··· Provided material

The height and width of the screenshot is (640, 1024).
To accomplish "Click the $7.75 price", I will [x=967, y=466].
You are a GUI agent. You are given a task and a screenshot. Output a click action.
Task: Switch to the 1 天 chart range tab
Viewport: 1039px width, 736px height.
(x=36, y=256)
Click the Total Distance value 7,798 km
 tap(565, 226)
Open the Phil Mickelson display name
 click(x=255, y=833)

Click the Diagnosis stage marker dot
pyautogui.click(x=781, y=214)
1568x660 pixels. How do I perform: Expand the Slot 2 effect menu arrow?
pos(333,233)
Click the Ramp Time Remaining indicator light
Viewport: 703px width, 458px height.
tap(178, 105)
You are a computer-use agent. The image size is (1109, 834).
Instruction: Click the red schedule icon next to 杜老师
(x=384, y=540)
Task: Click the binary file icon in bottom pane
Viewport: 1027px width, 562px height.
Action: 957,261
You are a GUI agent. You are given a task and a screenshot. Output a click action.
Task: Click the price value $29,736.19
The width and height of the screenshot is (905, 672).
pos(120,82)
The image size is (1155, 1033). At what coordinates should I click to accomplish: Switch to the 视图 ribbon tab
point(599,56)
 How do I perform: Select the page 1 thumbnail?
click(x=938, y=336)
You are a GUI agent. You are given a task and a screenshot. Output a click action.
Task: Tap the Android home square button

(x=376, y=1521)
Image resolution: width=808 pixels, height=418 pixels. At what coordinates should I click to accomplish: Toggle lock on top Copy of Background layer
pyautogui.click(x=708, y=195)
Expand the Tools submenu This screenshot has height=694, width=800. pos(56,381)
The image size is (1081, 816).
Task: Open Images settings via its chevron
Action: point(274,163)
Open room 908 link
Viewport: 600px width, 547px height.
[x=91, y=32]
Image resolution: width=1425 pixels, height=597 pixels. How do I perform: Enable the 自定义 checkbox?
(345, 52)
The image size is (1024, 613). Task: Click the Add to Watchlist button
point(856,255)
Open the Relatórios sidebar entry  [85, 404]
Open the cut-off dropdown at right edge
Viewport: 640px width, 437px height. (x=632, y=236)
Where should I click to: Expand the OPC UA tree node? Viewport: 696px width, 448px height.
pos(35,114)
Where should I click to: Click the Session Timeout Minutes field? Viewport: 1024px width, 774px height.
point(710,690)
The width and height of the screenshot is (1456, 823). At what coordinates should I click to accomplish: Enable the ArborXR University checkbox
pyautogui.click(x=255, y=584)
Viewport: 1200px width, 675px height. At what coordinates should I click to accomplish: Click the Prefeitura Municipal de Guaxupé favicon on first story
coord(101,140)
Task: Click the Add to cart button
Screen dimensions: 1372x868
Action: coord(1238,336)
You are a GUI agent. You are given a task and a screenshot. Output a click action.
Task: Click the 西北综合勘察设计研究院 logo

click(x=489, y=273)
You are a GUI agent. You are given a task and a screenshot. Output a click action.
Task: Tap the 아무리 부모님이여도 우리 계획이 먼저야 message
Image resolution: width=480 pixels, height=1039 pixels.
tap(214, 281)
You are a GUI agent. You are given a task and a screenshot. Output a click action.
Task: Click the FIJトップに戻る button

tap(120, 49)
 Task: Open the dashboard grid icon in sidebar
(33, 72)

······

• Required work
Search the records for lines holding the word "price", then copy each line you find.

• Completed exercise
To accomplish "Click the $7.75 price", I will [x=967, y=466].
Task: Click the price value $29,736.19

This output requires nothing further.